■ AUFGABE A ■
Gib den Abschnitt der Einträge unverändert wieder, der mit der Zeile beginnt, die „has width=952, height=1233.“ enthält, und mit der Zeile endet, die „ATTN [267, 261]“ enthält. Beide Zeilen gehören dazu.
_____
In der Tendenz ist der Beitrag vom Zugänglicheren zum Hürdenreicheren aufgebaut.
In diesem ersten Teil führe ich zu einer, wie mir scheint, oftmals konsensfähigen Faustregel hin: je mehr Macht das Individuum hat, desto mehr sollte es sich selbst in die Pflicht nehmen, mit ihr verantwortungsbewusst umzugehen. Der ganze Beitrag (Teil I und II + Vorbemerkungen) ist auf meinem Blog.
In ihm gehe ich dann auch auf eine menschliche Tendenz ein, von der ich glaube, dass sie uns davon abhält, zu einer besseren Welt zu kommen. Ich hoffe, dass der:die Leser:in sie auch bei sich einsieht und sie auch dort als problematisch erkennt.
Also, los geht’s.
Dass mit mehr Macht mehr Verantwortung kommt
Weihnachten 2022: Ich sitze mit meiner Mutter und meiner Großmutter beim Abendessen. Oma erzählt von ihrer Jugend auf dem Bauernhof, erzählt, dass man — weil es kein fließend Wasser im Haus gab — den Löffel nach dem Essen einfach abschleckte und ihn danach wieder zurück in die Schublade des Tisches für die nächste Mahlzeit lag. Und wenn wirklich mal etwas abgewaschen wurde, dann gab es einen Eimer Wasser für das Geschirr der ganzen Familie. “Das war in Deutschland und es ist keine 80 Jahre her.”, denke ich.
Am Abend sitze ich in meinem Kinderzimmer und frage mich, was sich seitdem nicht alles verändert hat, wie anders die Jugend meiner Großmutter und meine gelaufen ist; wie unglaublich es ist, dass wir es in so kurzer Zeit geschafft haben, von “es gibt kein fließend Wasser in vielen Häusern” zu “unser Lebensstil bedroht einen großen Teil des Lebens auf dem Planeten” zu kommen.
In meinem Blickfeld ist dabei alles voller Bücher. Die meisten davon sind Fantasy; viele handeln von Elfen: ein Volk, das es in eigentlich jeder Version schafft, seine Städte im Einklang mit der Natur zu bauen, oft haben diese Elfen keine eng begrenzte Lebensspanne, sondern können ähnlich mancher Pilzarten beinahe beliebig lange leben: bis sie eines Tages zu müde werden … und Abschied nehmen. Weiter führen mich meine Gedanken zum alten China: aus einer heutigen Perspektive beinah so fern wie diese Elfenreiche.
Vom alten China zu “The World is Doomed”
Über die Gesellschaft damals hörte ich mal, dass dort angeblich je mehr Macht ein Individuum besaß, es auch immer mehr Pflichten aufgelastet bekam. Der mächtigste Mann im Land, der Kaiser, hatte deswegen die meisten Pflichten in seinem Alltag zu erledigen. Er hatte das engste Korsett zu tragen. Aber nicht nur seine sondern jedermanns Pflichten wuchsen mit dem Maß an Verantwortung, das er trug, und mit der Macht, die er hatte.
_____
■ AUFGABE B ■
Was machte man laut dem Ausgangstext auf dem Bauernhof der Großmutter nach dem Essen mit dem Löffel?

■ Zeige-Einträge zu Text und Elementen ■
_____
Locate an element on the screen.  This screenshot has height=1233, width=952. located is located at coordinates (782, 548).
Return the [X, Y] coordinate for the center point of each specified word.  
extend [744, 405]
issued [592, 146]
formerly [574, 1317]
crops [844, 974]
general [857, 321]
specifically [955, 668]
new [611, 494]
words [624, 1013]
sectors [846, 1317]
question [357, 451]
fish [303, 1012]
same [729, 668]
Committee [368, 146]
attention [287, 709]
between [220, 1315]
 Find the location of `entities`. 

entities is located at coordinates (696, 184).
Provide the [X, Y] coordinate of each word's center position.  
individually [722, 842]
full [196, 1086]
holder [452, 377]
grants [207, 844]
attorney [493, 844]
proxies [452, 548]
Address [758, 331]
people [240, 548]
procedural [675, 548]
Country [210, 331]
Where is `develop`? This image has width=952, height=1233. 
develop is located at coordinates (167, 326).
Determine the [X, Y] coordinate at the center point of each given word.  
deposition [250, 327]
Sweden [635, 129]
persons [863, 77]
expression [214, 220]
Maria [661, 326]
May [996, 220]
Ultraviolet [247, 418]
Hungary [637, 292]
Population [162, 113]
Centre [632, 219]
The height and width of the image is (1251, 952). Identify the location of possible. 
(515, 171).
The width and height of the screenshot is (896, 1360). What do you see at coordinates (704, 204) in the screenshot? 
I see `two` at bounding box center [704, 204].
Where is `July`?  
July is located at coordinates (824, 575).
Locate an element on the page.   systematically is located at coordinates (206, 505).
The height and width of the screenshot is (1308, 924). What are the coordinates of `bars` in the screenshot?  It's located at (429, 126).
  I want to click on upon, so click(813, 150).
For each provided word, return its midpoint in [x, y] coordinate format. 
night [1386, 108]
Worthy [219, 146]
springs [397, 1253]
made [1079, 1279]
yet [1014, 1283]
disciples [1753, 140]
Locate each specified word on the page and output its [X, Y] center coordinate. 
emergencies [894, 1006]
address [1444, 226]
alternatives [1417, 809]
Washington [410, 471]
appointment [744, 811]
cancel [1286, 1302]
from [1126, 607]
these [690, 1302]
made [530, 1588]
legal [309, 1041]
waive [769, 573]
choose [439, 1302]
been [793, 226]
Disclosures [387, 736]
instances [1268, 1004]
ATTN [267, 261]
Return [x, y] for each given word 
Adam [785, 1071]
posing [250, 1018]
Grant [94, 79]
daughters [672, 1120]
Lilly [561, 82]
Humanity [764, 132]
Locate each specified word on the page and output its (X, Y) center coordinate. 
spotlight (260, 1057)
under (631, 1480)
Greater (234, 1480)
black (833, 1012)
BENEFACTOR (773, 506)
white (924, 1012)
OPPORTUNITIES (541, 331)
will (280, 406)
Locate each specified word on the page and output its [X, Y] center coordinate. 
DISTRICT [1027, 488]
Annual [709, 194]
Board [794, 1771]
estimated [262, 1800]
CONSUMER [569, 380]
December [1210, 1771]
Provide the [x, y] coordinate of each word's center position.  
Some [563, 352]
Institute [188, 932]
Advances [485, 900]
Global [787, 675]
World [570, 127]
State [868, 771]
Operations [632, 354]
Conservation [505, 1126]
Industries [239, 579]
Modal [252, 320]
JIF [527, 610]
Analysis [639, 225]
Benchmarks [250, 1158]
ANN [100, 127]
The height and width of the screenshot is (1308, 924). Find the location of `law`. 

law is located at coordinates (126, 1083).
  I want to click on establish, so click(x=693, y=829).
_____
■ LÖSUNG A ■
Where is `develop`? This image has width=952, height=1233. 
develop is located at coordinates (167, 326).
Determine the [X, Y] coordinate at the center point of each given word.  
deposition [250, 327]
Sweden [635, 129]
persons [863, 77]
expression [214, 220]
Maria [661, 326]
May [996, 220]
Ultraviolet [247, 418]
Hungary [637, 292]
Population [162, 113]
Centre [632, 219]
The height and width of the image is (1251, 952). Identify the location of possible. 
(515, 171).
The width and height of the screenshot is (896, 1360). What do you see at coordinates (704, 204) in the screenshot? 
I see `two` at bounding box center [704, 204].
Where is `July`?  
July is located at coordinates (824, 575).
Locate an element on the page.   systematically is located at coordinates (206, 505).
The height and width of the screenshot is (1308, 924). What are the coordinates of `bars` in the screenshot?  It's located at (429, 126).
  I want to click on upon, so click(813, 150).
For each provided word, return its midpoint in [x, y] coordinate format. 
night [1386, 108]
Worthy [219, 146]
springs [397, 1253]
made [1079, 1279]
yet [1014, 1283]
disciples [1753, 140]
Locate each specified word on the page and output its [X, Y] center coordinate. 
emergencies [894, 1006]
address [1444, 226]
alternatives [1417, 809]
Washington [410, 471]
appointment [744, 811]
cancel [1286, 1302]
from [1126, 607]
these [690, 1302]
made [530, 1588]
legal [309, 1041]
waive [769, 573]
choose [439, 1302]
been [793, 226]
Disclosures [387, 736]
instances [1268, 1004]
ATTN [267, 261]

■ LÖSUNG B ■
Man schleckte ihn ab und legte ihn für die nächste Mahlzeit zurück in die Schublade des Tisches.